▼

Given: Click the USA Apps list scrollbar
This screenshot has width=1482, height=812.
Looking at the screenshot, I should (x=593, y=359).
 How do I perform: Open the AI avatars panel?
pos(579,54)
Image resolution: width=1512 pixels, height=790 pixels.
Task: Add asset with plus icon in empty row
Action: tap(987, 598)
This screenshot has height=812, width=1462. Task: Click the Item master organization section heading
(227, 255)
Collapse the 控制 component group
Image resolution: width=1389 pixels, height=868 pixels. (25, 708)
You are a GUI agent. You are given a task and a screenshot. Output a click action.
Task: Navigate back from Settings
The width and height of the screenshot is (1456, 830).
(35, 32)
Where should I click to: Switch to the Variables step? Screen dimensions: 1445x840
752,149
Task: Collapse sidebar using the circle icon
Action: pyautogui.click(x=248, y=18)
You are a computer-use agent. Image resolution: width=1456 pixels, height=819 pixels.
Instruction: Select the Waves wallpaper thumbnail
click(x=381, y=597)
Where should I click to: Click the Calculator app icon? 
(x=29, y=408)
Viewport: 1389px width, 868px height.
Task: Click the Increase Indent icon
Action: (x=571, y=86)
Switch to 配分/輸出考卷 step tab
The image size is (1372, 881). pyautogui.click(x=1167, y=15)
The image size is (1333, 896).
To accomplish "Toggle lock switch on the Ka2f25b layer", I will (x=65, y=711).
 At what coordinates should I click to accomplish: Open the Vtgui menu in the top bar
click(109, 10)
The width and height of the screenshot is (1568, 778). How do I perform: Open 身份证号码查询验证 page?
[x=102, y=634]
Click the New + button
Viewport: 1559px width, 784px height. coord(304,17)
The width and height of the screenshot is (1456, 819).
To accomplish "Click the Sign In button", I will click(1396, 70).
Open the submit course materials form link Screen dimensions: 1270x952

▲

PROBLEM DESCRIPTION: All of the data needs to be reproduced exactly, with no line missing.

SOLUTION:
Given: Click the USA Apps list scrollbar
This screenshot has width=1482, height=812.
Looking at the screenshot, I should (x=593, y=359).
 How do I perform: Open the AI avatars panel?
pos(579,54)
Image resolution: width=1512 pixels, height=790 pixels.
Task: Add asset with plus icon in empty row
Action: tap(987, 598)
This screenshot has height=812, width=1462. Task: Click the Item master organization section heading
(227, 255)
Collapse the 控制 component group
Image resolution: width=1389 pixels, height=868 pixels. (25, 708)
You are a GUI agent. You are given a task and a screenshot. Output a click action.
Task: Navigate back from Settings
The width and height of the screenshot is (1456, 830).
(35, 32)
Where should I click to: Switch to the Variables step? Screen dimensions: 1445x840
752,149
Task: Collapse sidebar using the circle icon
Action: pyautogui.click(x=248, y=18)
You are a computer-use agent. Image resolution: width=1456 pixels, height=819 pixels.
Instruction: Select the Waves wallpaper thumbnail
click(x=381, y=597)
Where should I click to: Click the Calculator app icon? 
(x=29, y=408)
Viewport: 1389px width, 868px height.
Task: Click the Increase Indent icon
Action: (x=571, y=86)
Switch to 配分/輸出考卷 step tab
The image size is (1372, 881). pyautogui.click(x=1167, y=15)
The image size is (1333, 896).
To accomplish "Toggle lock switch on the Ka2f25b layer", I will (x=65, y=711).
 At what coordinates should I click to accomplish: Open the Vtgui menu in the top bar
click(109, 10)
The width and height of the screenshot is (1568, 778). How do I perform: Open 身份证号码查询验证 page?
[x=102, y=634]
Click the New + button
Viewport: 1559px width, 784px height. coord(304,17)
The width and height of the screenshot is (1456, 819).
To accomplish "Click the Sign In button", I will click(1396, 70).
Open the submit course materials form link Screen dimensions: 1270x952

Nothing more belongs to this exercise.